:: Stated exercise ::
Pick out and copy every line of the material below that contains the word "bullet". Treat the match as case-sensitive.

:: Material ::
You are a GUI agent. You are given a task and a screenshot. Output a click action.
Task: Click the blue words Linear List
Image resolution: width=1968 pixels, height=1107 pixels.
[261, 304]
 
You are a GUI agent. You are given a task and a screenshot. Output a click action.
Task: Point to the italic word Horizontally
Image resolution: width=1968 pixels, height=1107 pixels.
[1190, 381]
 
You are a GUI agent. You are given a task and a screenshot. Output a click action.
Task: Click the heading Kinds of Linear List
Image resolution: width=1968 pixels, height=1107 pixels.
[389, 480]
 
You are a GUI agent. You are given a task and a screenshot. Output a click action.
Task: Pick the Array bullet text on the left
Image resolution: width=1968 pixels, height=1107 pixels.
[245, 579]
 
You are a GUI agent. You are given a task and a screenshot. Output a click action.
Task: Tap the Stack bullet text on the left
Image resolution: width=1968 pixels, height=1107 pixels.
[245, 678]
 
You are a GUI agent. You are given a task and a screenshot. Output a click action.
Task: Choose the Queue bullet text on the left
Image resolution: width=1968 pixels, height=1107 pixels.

:: Problem solution ::
Task: Pick the Array bullet text on the left
Task: Tap the Stack bullet text on the left
Task: Choose the Queue bullet text on the left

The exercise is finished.